TASK ITEM
Without changing a single word, output each entry.

○ ○ ○ ○

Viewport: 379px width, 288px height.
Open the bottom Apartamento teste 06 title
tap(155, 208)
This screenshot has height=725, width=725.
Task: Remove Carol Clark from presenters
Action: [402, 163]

○ ○ ○ ○

RESPONSE TO THIS TASK
Viewport: 379px width, 288px height.
Open the bottom Apartamento teste 06 title
tap(155, 208)
This screenshot has height=725, width=725.
Task: Remove Carol Clark from presenters
Action: [402, 163]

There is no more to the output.